Find the line that contains "Click the envelope message icon". Copy it and every line after it to the end of the material below, exactly, with no pictures.

= Beginning of Section =

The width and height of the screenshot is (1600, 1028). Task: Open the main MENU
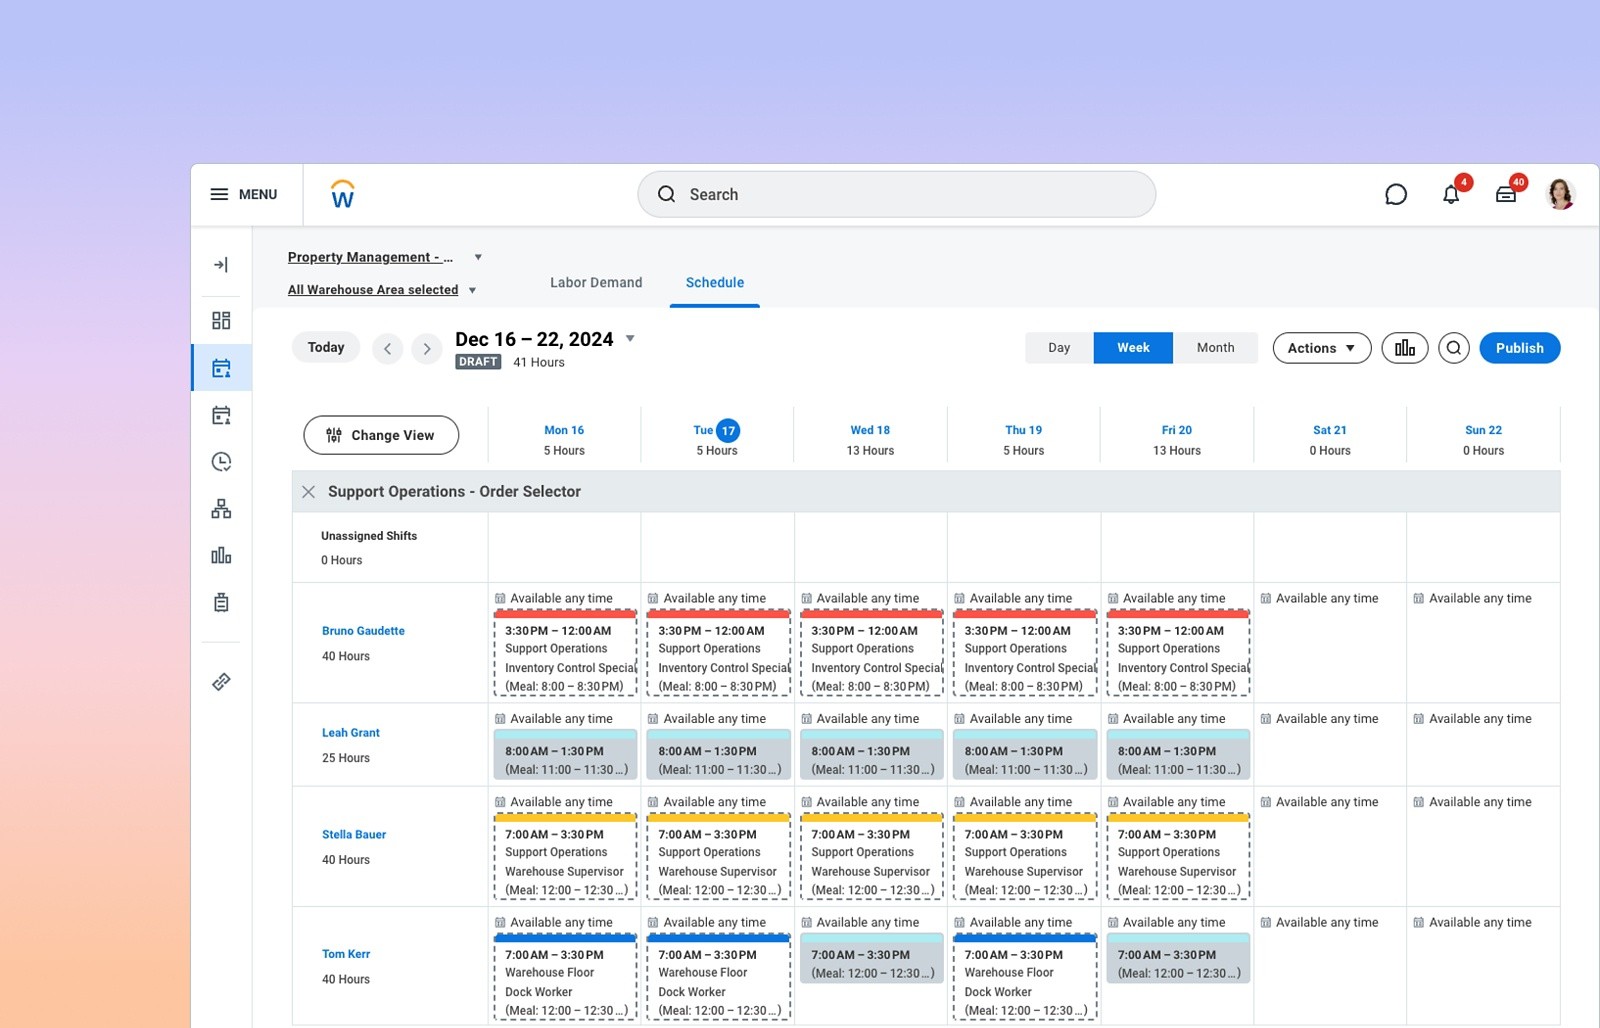click(244, 194)
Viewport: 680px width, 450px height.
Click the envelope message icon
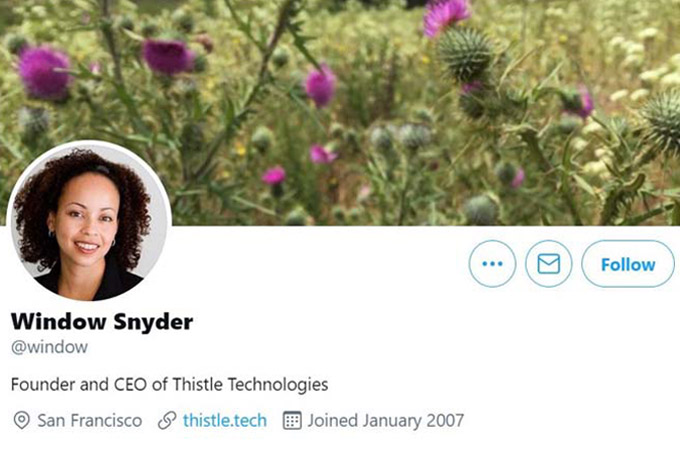pyautogui.click(x=549, y=264)
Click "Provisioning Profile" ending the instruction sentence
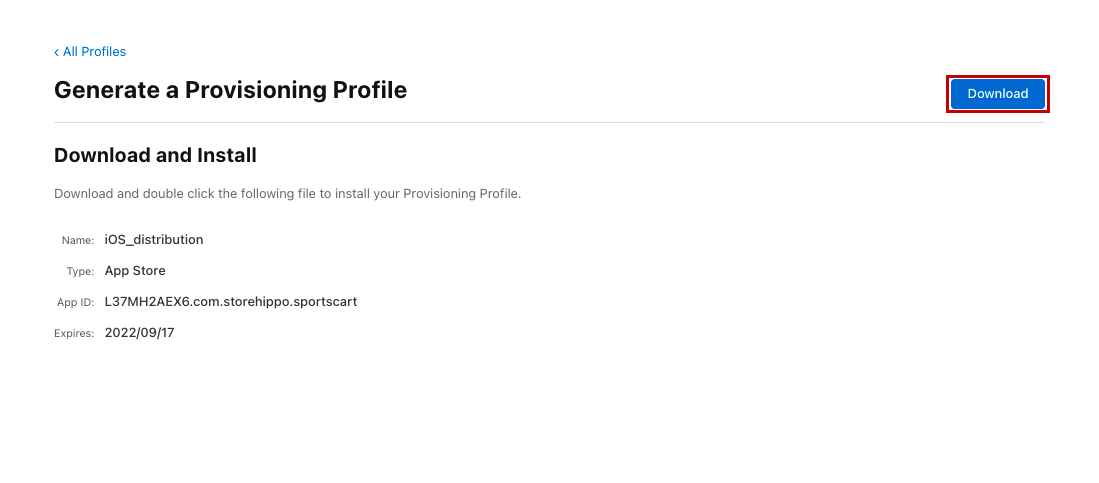Viewport: 1099px width, 483px height. (460, 193)
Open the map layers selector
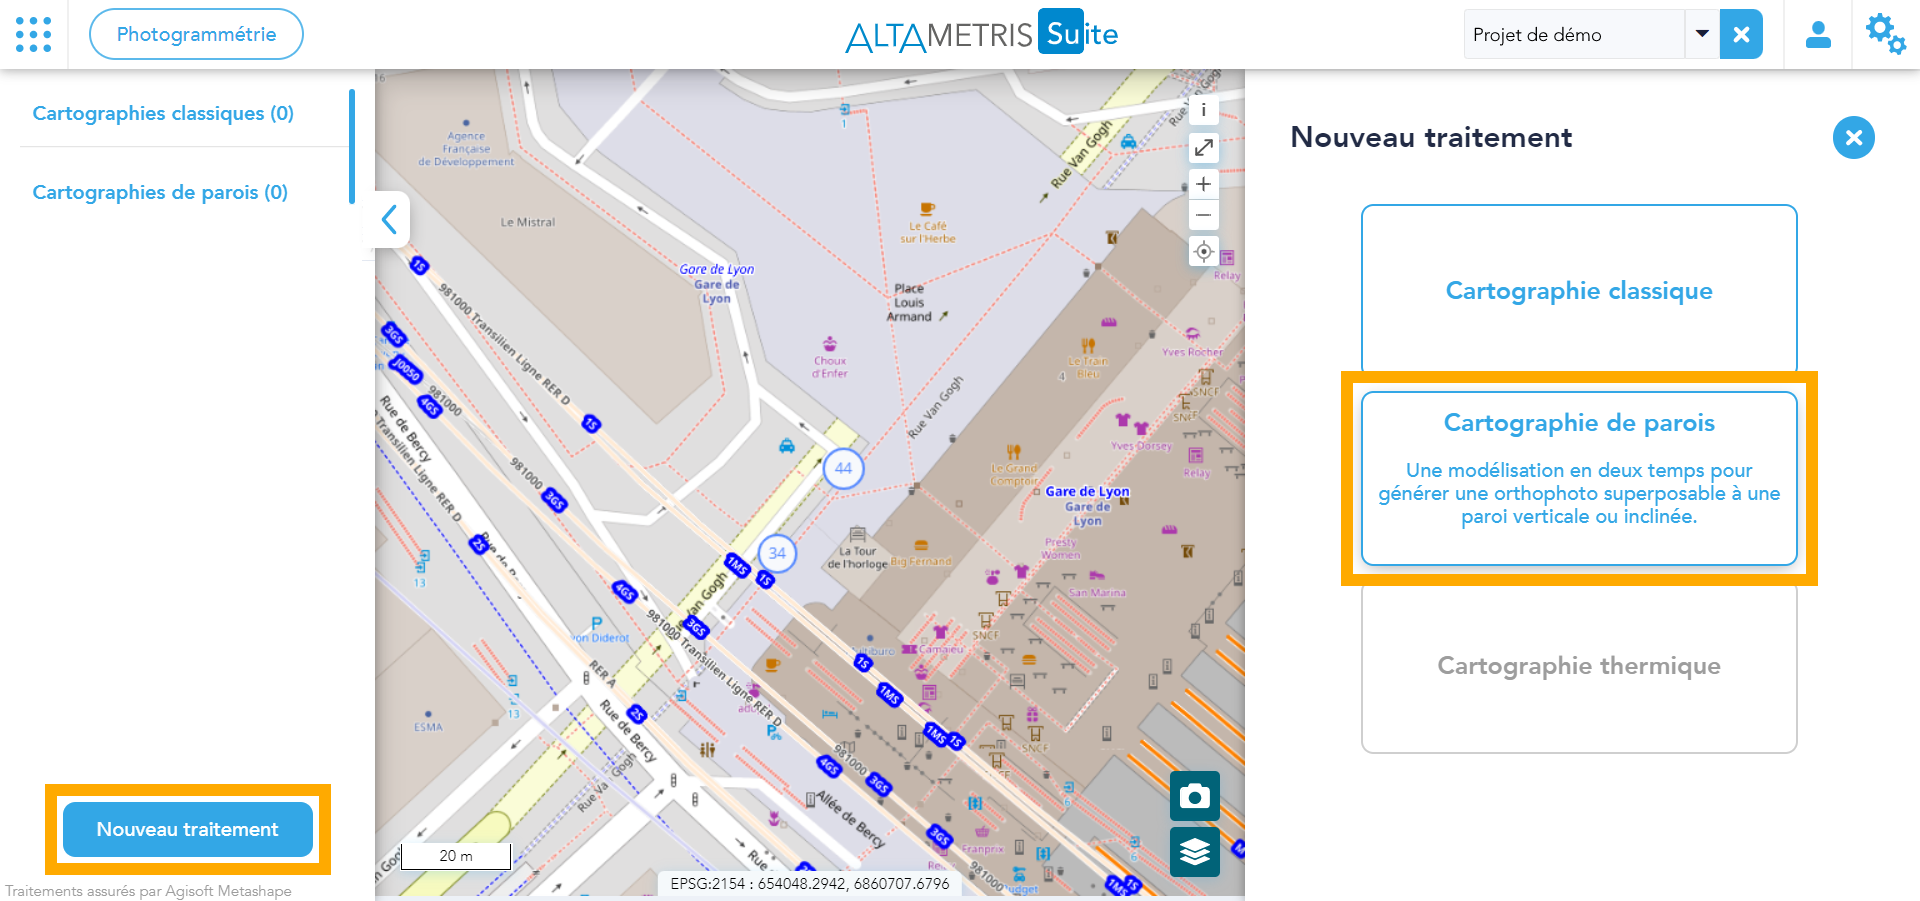1920x901 pixels. point(1194,852)
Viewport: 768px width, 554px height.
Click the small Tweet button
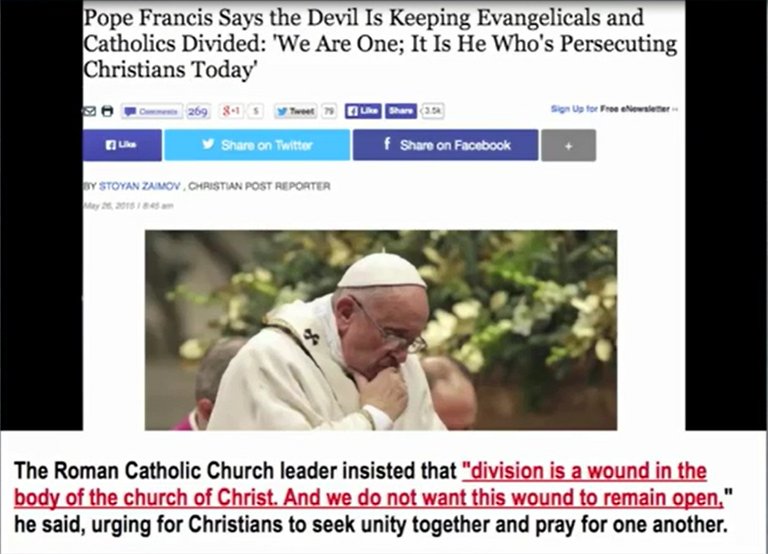(x=295, y=111)
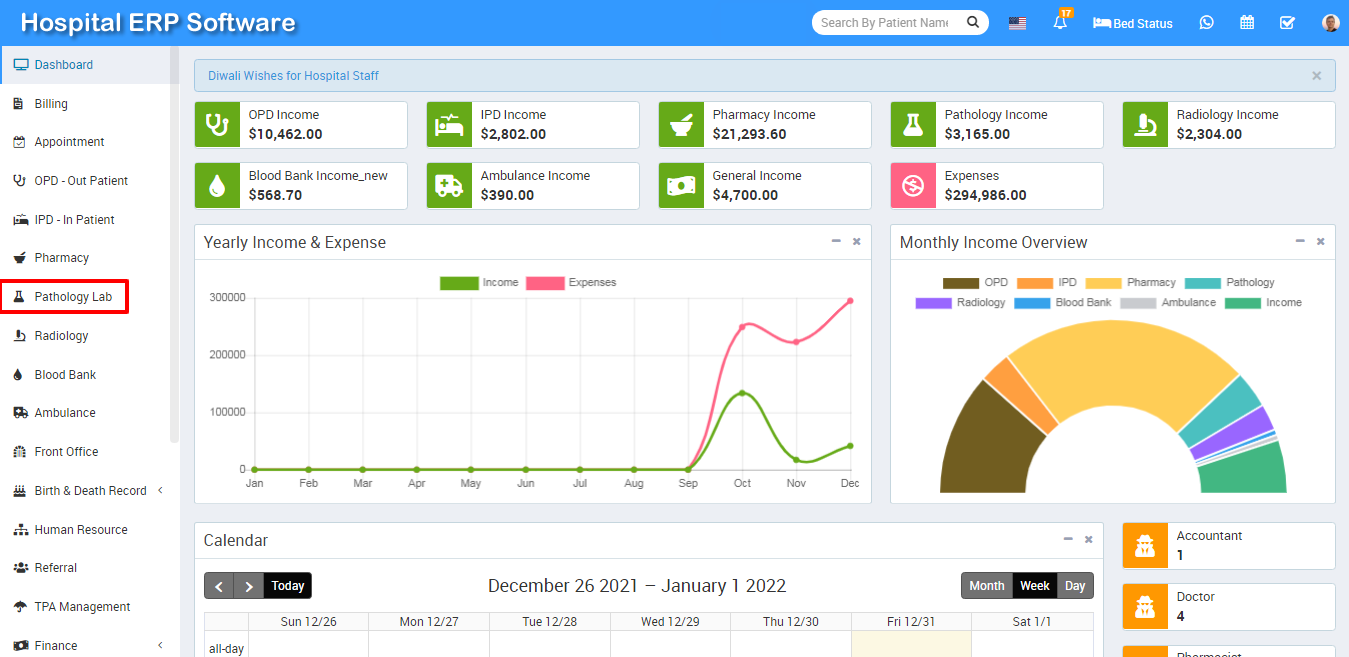1349x657 pixels.
Task: Click the OPD color swatch in legend
Action: click(x=960, y=283)
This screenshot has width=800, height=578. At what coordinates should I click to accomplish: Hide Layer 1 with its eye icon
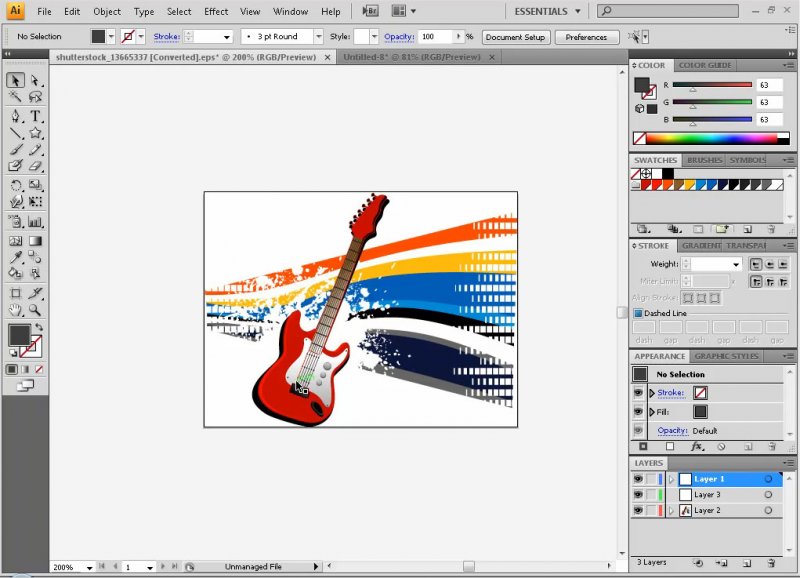point(638,479)
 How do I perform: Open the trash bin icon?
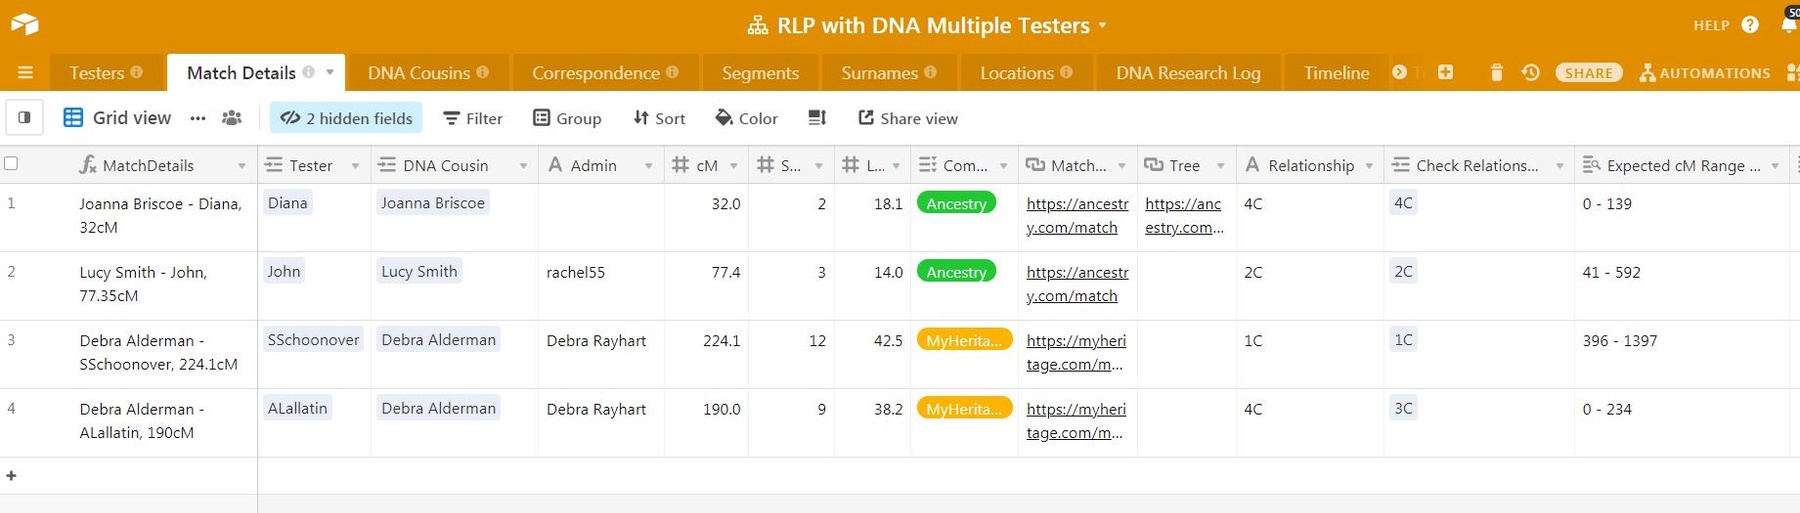[x=1496, y=73]
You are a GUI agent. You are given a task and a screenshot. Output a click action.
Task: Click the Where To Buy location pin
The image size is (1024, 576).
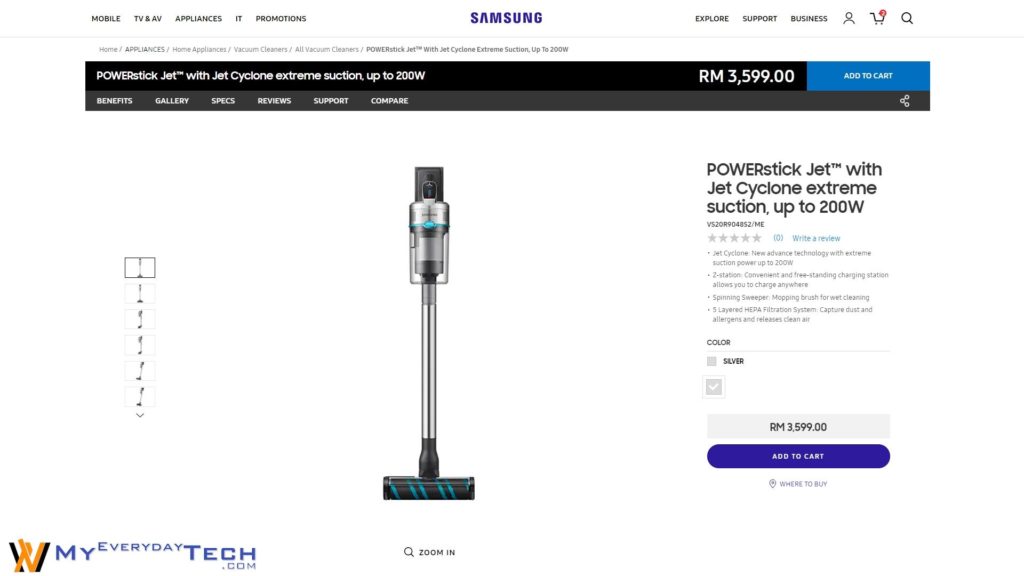[773, 484]
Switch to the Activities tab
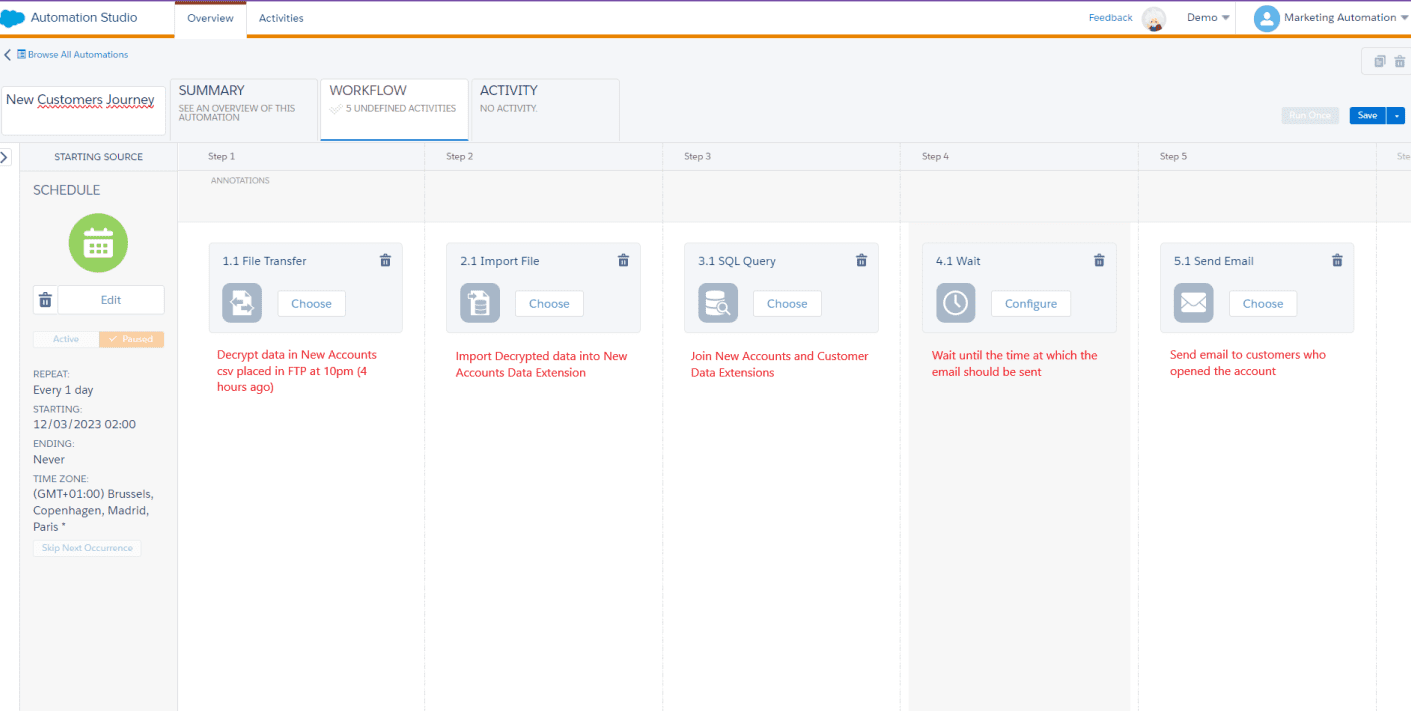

= End of Section =

# Output
Click the envelope message icon
pyautogui.click(x=549, y=264)
Click "Provisioning Profile" ending the instruction sentence
Viewport: 1099px width, 483px height. (460, 193)
Open the map layers selector
1920x901 pixels. point(1194,852)
Viewport: 768px width, 554px height.
Click the small Tweet button
(x=295, y=111)
1349x657 pixels.
Task: Click the OPD color swatch in legend
Action: click(x=960, y=283)
This screenshot has width=800, height=578. At what coordinates should I click to accomplish: Hide Layer 1 with its eye icon
point(638,479)
 How do I perform: Open the trash bin icon?
[x=1496, y=73]
You are a GUI agent. You are given a task and a screenshot. Output a click action.
Task: Click the Where To Buy location pin
The image size is (1024, 576).
[773, 484]
Switch to the Activities tab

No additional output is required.